Reproduce every line of the material below, requests included, but scale each coordinate in the answers by 0.5, rounding to whole numbers with halves going up. Leave the pictures out.

(Data on locating visible targets)
++++++++

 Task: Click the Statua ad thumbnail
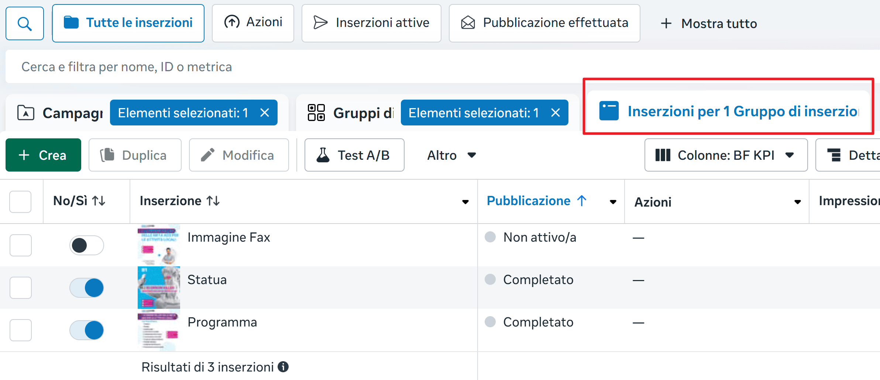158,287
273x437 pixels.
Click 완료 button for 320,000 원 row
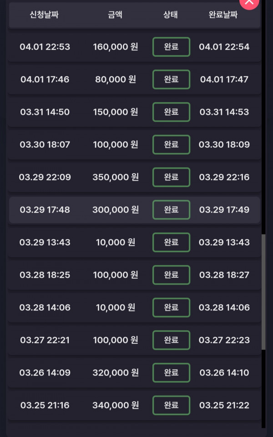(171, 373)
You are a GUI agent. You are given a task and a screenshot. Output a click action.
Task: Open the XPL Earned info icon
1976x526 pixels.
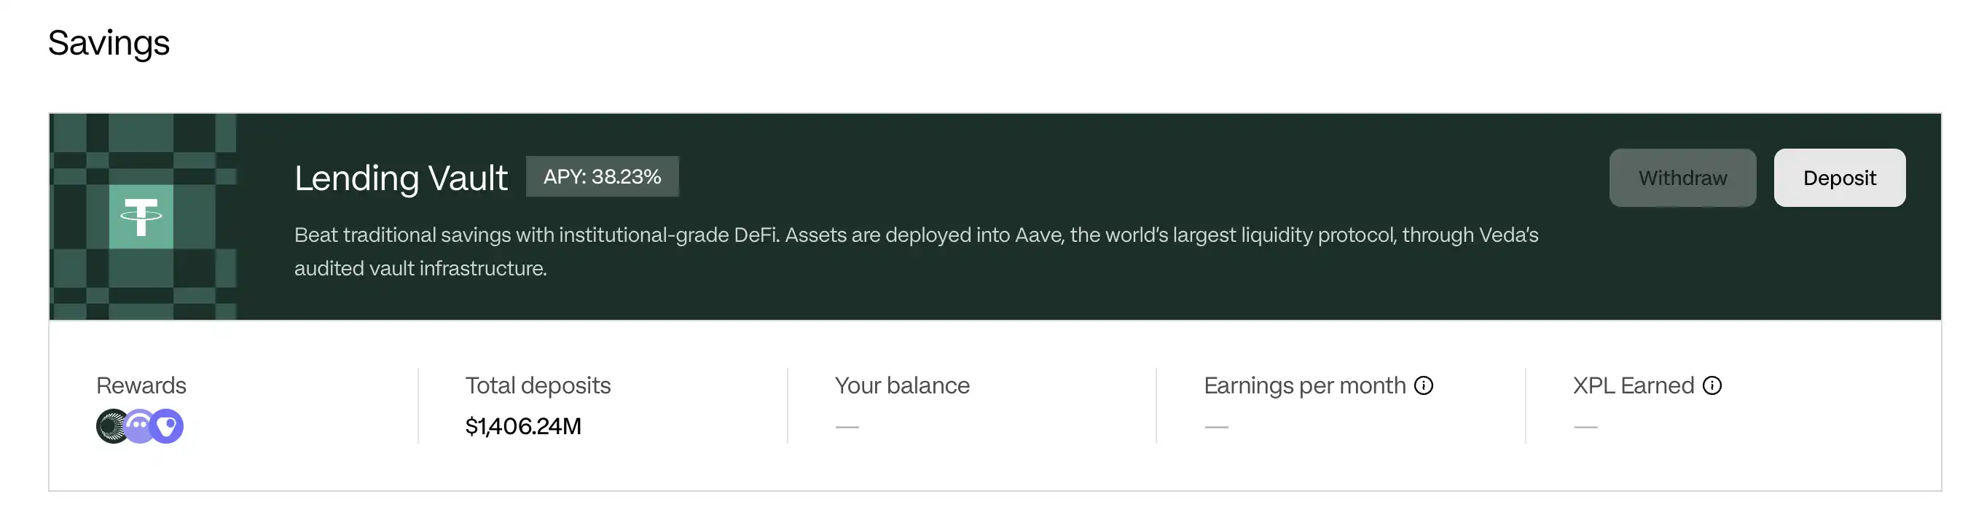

++++++++

RESULT ::
 Task: Click the Statua ad thumbnail
79,144
273x437 pixels.
Click 완료 button for 320,000 원 row
(86, 187)
You are a GUI agent. You are given a task and a screenshot. Output a click action.
Task: Open the XPL Earned info icon
1976x526 pixels.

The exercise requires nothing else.